::: Extracted text

Regardless of whether a specified regime has been chosen, or a nuptial agreement with different terms has been adopted, special rules apply in respect of the family home. In particular, the home cannot be sold or otherwise disposed of without the consent of both spouses, unless they co-own another home, without court approval. Such authorization requires a finding that the sale of the home is not detrimental to the children and the family. Upon a divorce, if the home cannot be used separately by the spouses, the court will award its occupancy to one of them if needed, usually to the parent with primary custodial rights
Upon marriage and upon any subsequent modification, the property regime or nuptial agreement is recorded in a publicly accessible Spousal Property Relations Register.
Divorce
          1.      Mutual Consent
A divorce by mutual consent can be obtained pursuant to Articles 50 and 51 of the Bulgarian Family Code by means of the parties’ joint petition to the district court. It requires that the parties have settled all issues concerning the residence of the children, the exercise of parental rights, access to and maintenance of the children, the division of property, the use of the family home, maintenance between the spouses and the family name.
          2.      Divorce by Petition
One spouse may petition for a divorce by alleging a serious and irretrievable breakdown in the marriage. i.e. that the marriage bond exists is totally devoid of the substance dictated by public morality and the law, and may result from adultery, prolonged de facto separation, alcohol, physical or mental cruelty , or persistent neglect of the family. If the issue of fault is not asserted the divorce may be based on the basis of serious and irretrievable marital breakdown. A finding of fault may be significant as to matters concerning child custody and use of the family home.
          3.      Child Custody and Support
Upon granting a divorce, a court in Bulgaria must rule on issues concerning child custody, child support and occupancy of the family home. The Code permits children to be heard on matters concerning the exercise of parental rights if they are over ten years of age, access to and maintenance of the children born of the marriage, and the use of the family home.

::::::
::: Data extracts

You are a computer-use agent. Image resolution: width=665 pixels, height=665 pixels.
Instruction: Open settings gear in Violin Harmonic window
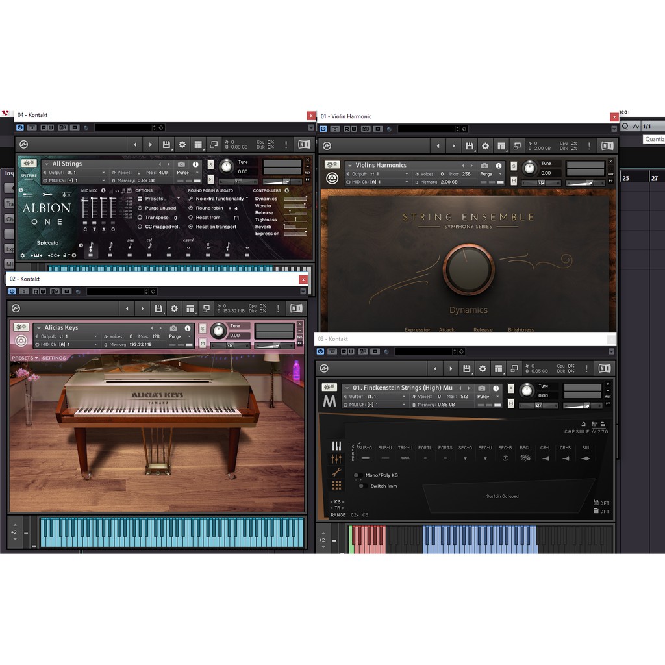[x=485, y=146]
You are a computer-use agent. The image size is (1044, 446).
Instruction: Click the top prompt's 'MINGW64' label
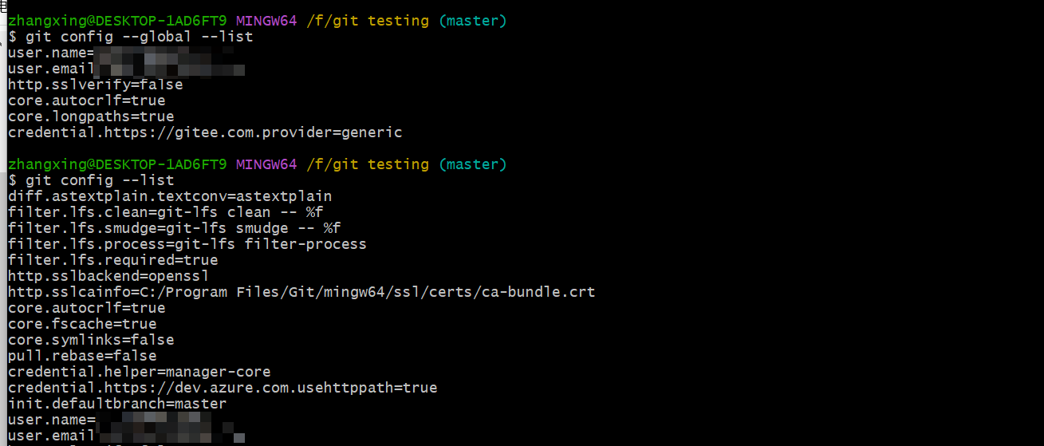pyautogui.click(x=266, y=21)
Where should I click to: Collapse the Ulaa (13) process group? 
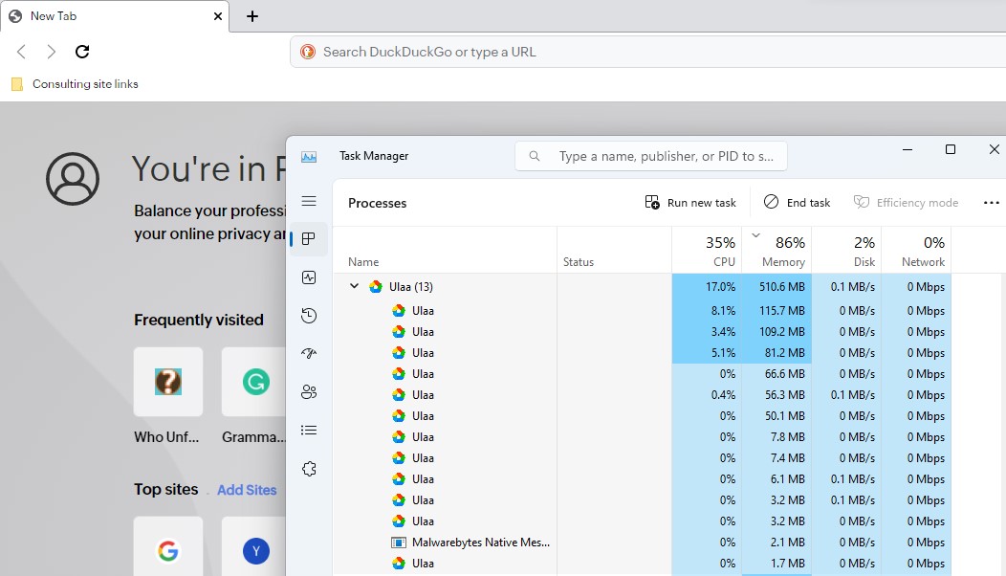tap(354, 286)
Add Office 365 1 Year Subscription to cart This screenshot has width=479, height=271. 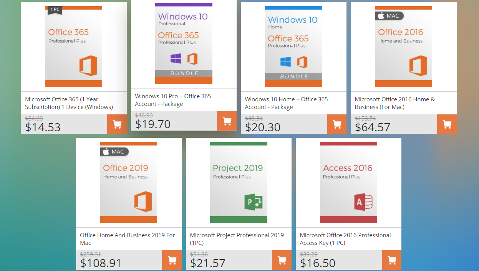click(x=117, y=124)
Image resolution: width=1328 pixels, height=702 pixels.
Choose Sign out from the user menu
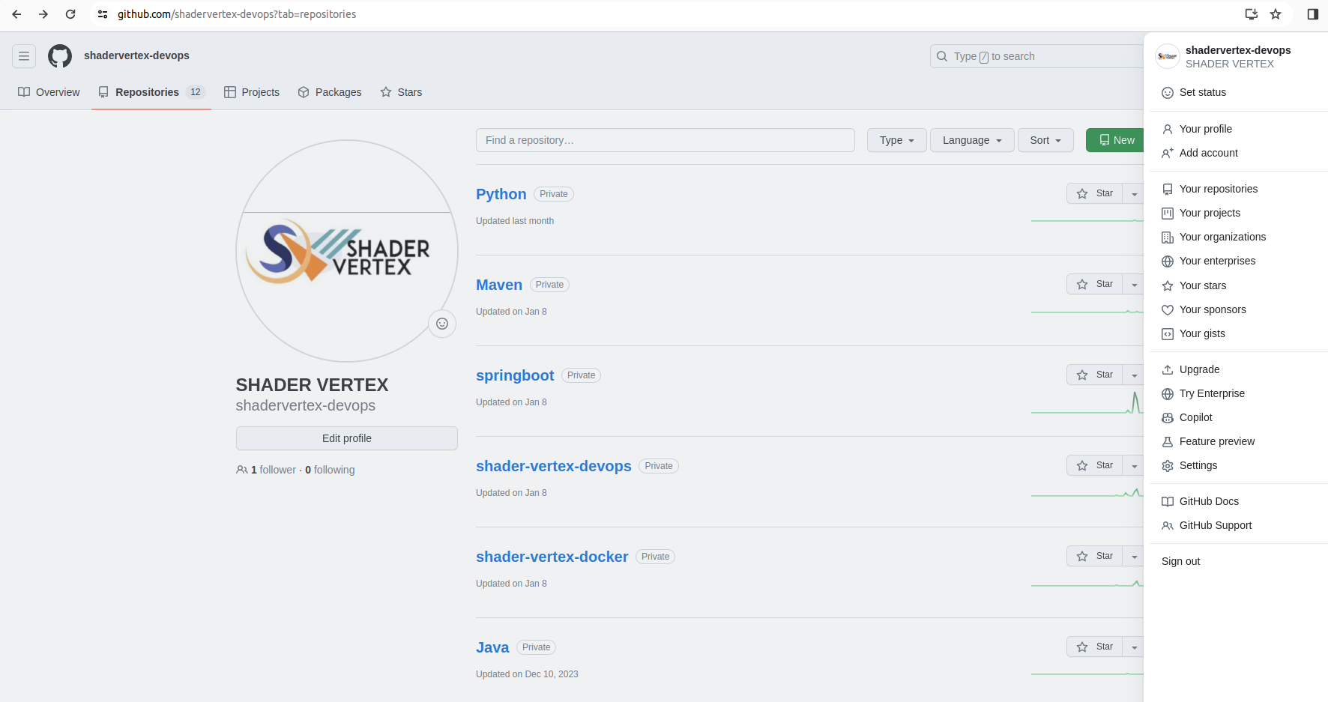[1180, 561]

::::::

▶ Problem
Continue the text on Bulgarian family and divorce law, starting right after its last sentence.

▶ Answer for the task
          4.      Spousal Support
Spousal maintenance is granted only to a spouse who is not determined to be at fault for the divorce. It is payable for no more than three years after the end of the marriage, unless the parties have agreed otherwise, or unless the court extends the period in cases of special hardship if the payor can pay the maintenance without special difficulty. Spousal maintenance almost always ends if the recipient remarries.
          5.     International Jurisdiction
A case for divorce may be brought in Bulgaria if the provisions of the European Union’s Brussels II Regulation (EC) No 2201/2003 are satisfied. Bulgarian legislation incorporates the Regulation and provides that in matters relating to divorce, legal separation or marriage annulment, jurisdiction shall lie with the courts of the Member State in whose territory:

- the spouses are habitually resident, or
- the spouses were last habitually resident, insofar as one of them still resides there, or
- the respondent is habitually resident, or
- in the event of a joint application, either of the spouses is habitually resident, or
- the applicant is habitually resident if he or she resided there for at least a year immediately before the application was made, or
- the applicant is habitually resident if he or she resided there for at least six months immediately before the application was made and is either a national of the Member State in question or, in the case of the United Kingdom and Ireland, has his or her "domicile" there;
-or with the courts of the nationality of both spouses.